Kent prit son portefeuille et mit cinquante dollars dans les mains de Mercer, en constatant qu’il lui restait encore pareille somme.
— Tu achèteras des cigares avec le reste, mon vieux. Cet argent ne peut plus me servir. Et ce petit tour que tu vas m’aider à jouer vaut bien cela. Tu pourras dire que c’est ma dernière farce sur la terre.
Il n’y avait certes là aucune intention plaisante ; mais c’était une façon de sauver les apparences.
Mercer appartenait à cette catégorie d’Anglais nomades que l’on rencontre souvent dans l’ouest du Canada. Flatteur et obséquieusement poli, il donnait l’impression d’un domestique bien stylé, remarque qui l’aurait, sans aucun doute, profondément indigné. Kent avait assez bien observé les manières de ces gens-là, les ayant rencontrés un peu partout. Une de leurs caractéristiques est l’insouciance ou un manque apparent de jugement. Mercer, par exemple, aurait pu occuper un petit emploi de bureau dans une ville, et, pour un maigre salaire, il accomplissait une besogne d’infirmier dans le grand Désert Blanc.
Après qu’il eut disparu avec le couvert du déjeuner et l’argent, Kent se remémora plusieurs types de son espèce. Il n’ignorait pas que sous cette apparence de servilité existaient en eux un courage et une audace qui ne demandaient qu’un peu d’encouragement pour se manifester. Et lorsque ces qualités s’éveillaient en eux, elles devenaient singulièrement actives, mêlées de ruse et de discrétion. Ce courage ne consistait pas à se dresser devant un canon ; mais plutôt à ramper sous sa gueule dans l’obscurité d’une nuit d’encre.
Kent n’aurait su dire exactement pourquoi il voulait le renseignement demandé à Mercer. Pour arriver au succès, il fallait profiter de sa chance — chevaucher sa bosse, disaient O’Connor et lui, suivant un aphorisme qu’ils se plaisaient à répéter. Kent sentait-il en ce moment naître une de ces bosses fatidiques ? N’éprouvait-il pas plutôt le besoin de tenir sa pensée en éveil pour oublier, si possible, le fâcheux événement qui allait se produire d’un instant à l’autre ? Par moment l’air ne pénétrait que difficilement dans ses poumons.
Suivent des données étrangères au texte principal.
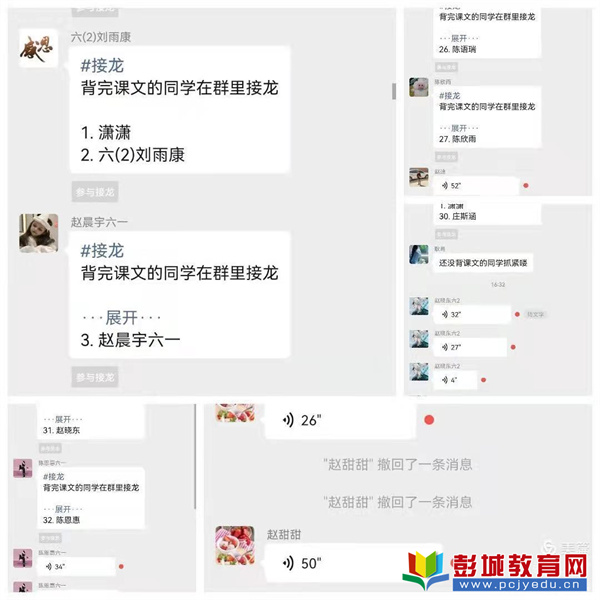This screenshot has width=600, height=600.
Task: Click the 转文字 button beside the 32" voice
Action: pyautogui.click(x=535, y=315)
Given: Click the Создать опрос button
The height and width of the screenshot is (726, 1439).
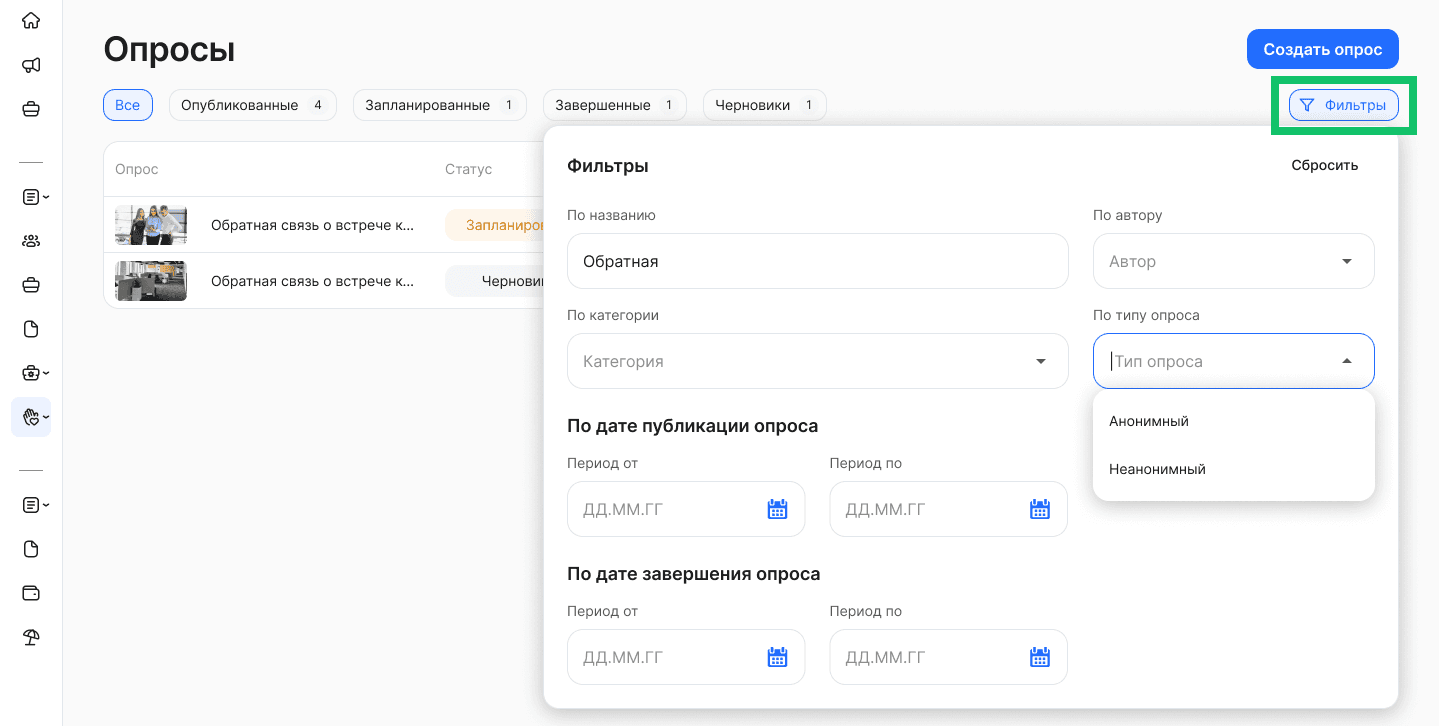Looking at the screenshot, I should coord(1322,48).
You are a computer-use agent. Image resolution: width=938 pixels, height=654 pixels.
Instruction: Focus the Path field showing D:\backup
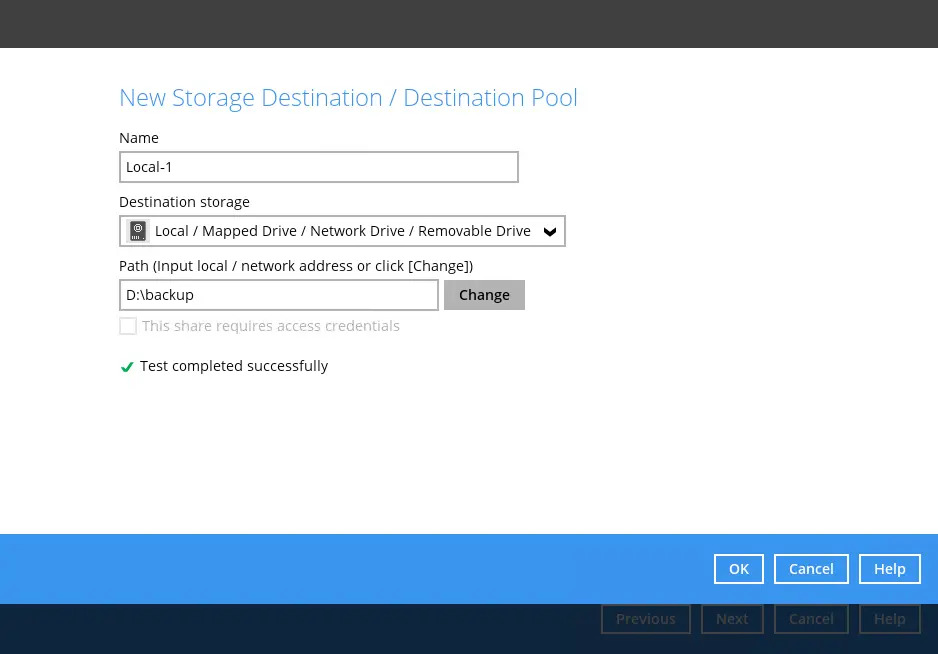tap(278, 295)
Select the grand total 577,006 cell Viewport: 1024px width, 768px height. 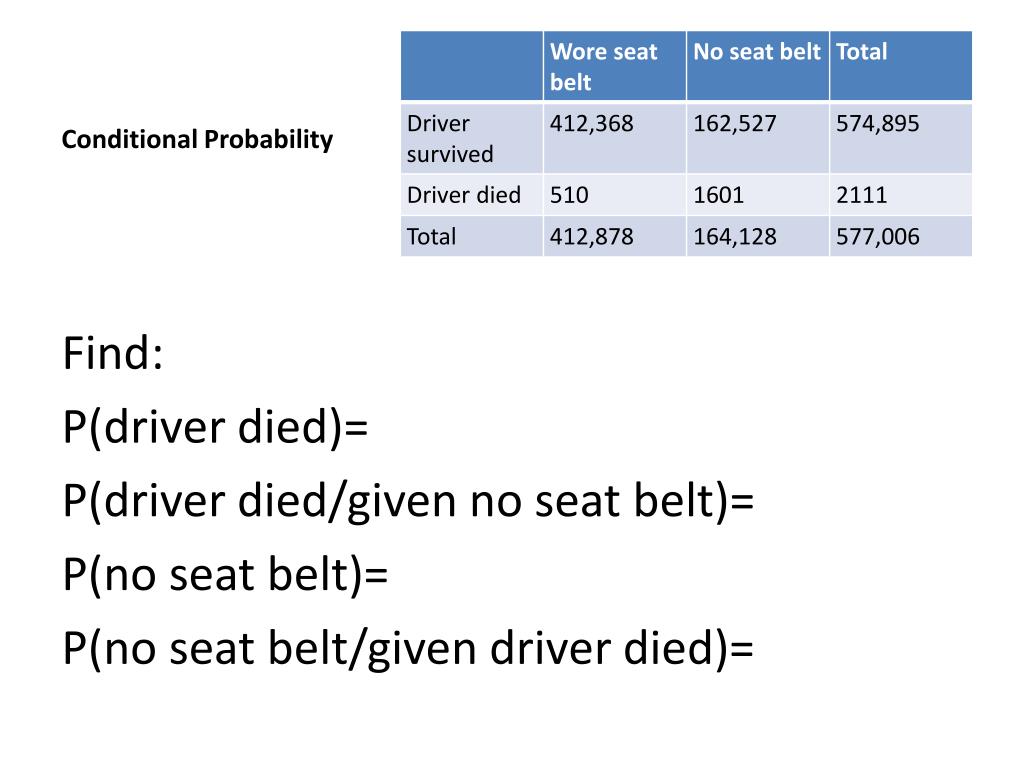901,236
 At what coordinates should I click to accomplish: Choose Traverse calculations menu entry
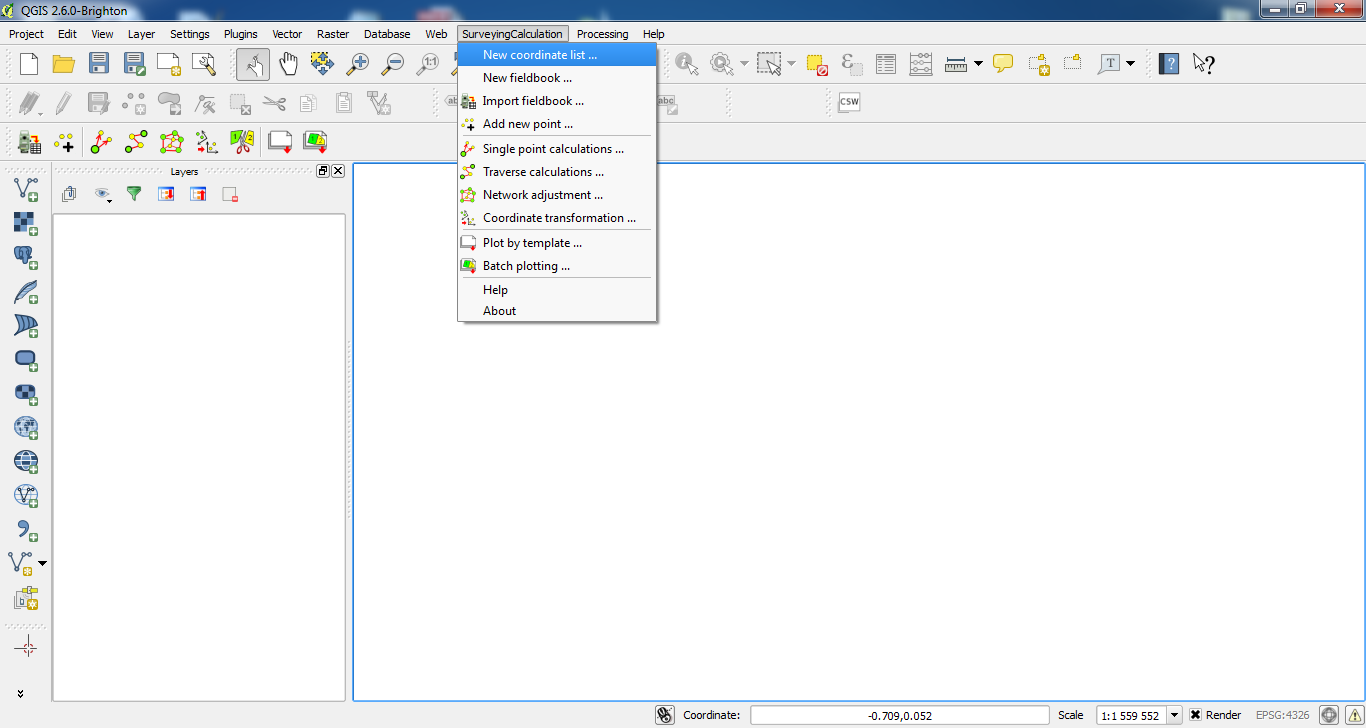click(543, 172)
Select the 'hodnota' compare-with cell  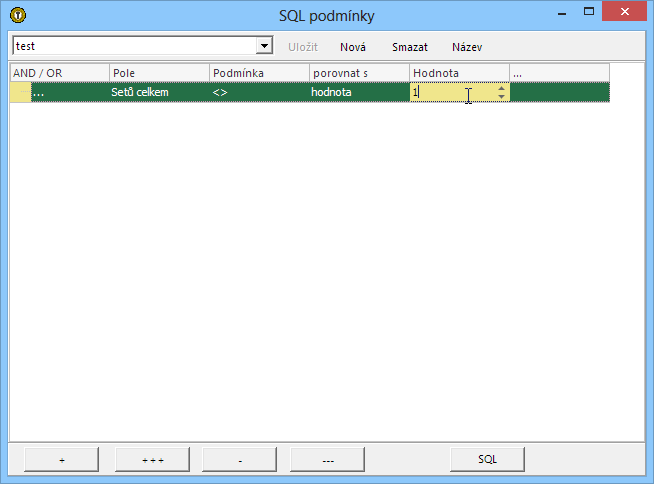[359, 92]
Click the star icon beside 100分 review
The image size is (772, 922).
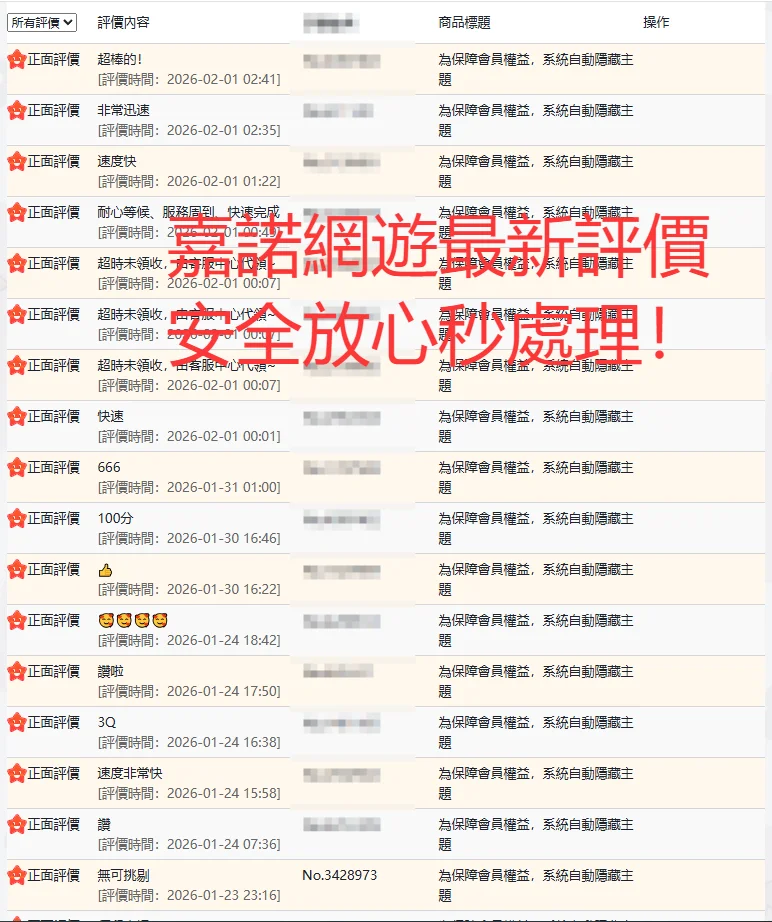[17, 518]
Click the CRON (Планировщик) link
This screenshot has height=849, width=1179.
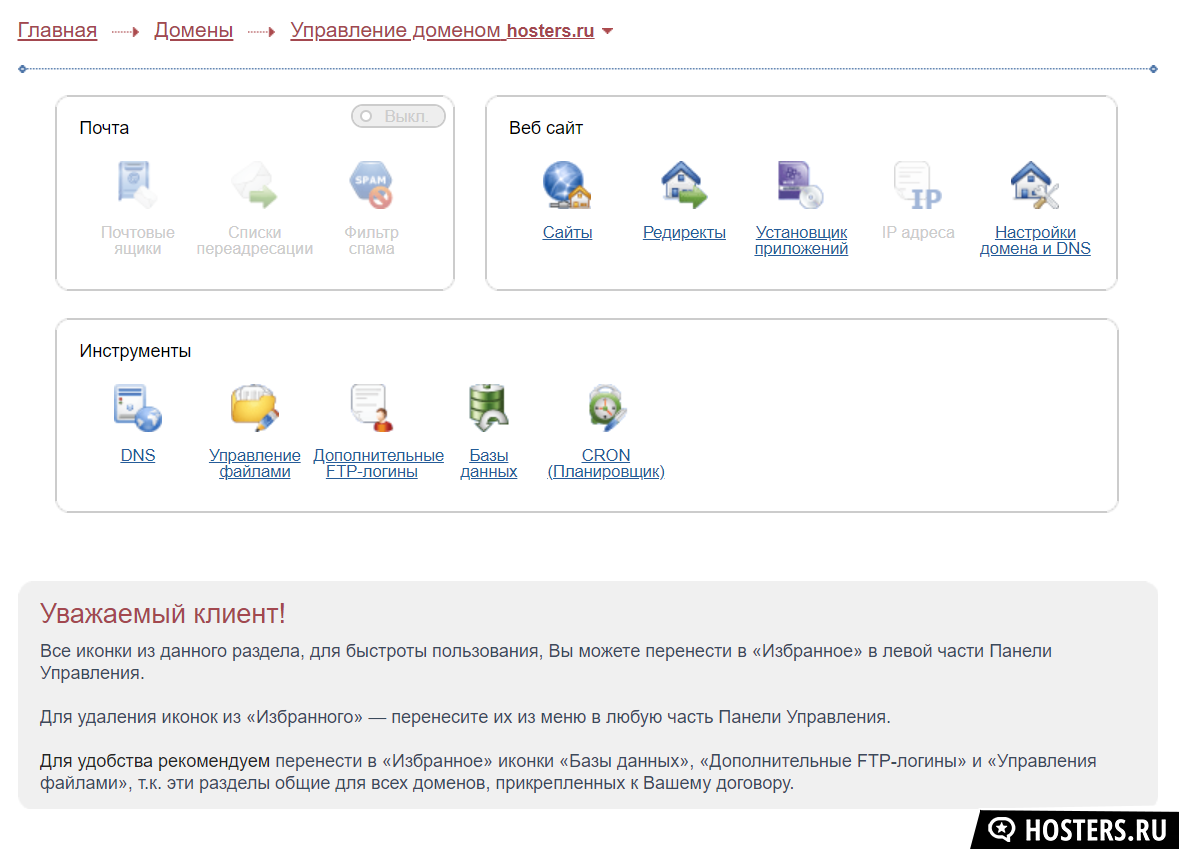[x=606, y=464]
Pour lui, aucun doute : c’est bien chez Kedsty qu’elle se tenait. Reviendrait-elle comme elle le lui avait promis ? Peut-être allait-elle s’absenter quelques jours, mais non point se rendre au Fort-Simpson, voyage de plusieurs mois. Alors il découvrit la vraie raison pour laquelle il avait voulu savoir où elle allait, et, sur le moment, cette raison le fit amèrement sourire.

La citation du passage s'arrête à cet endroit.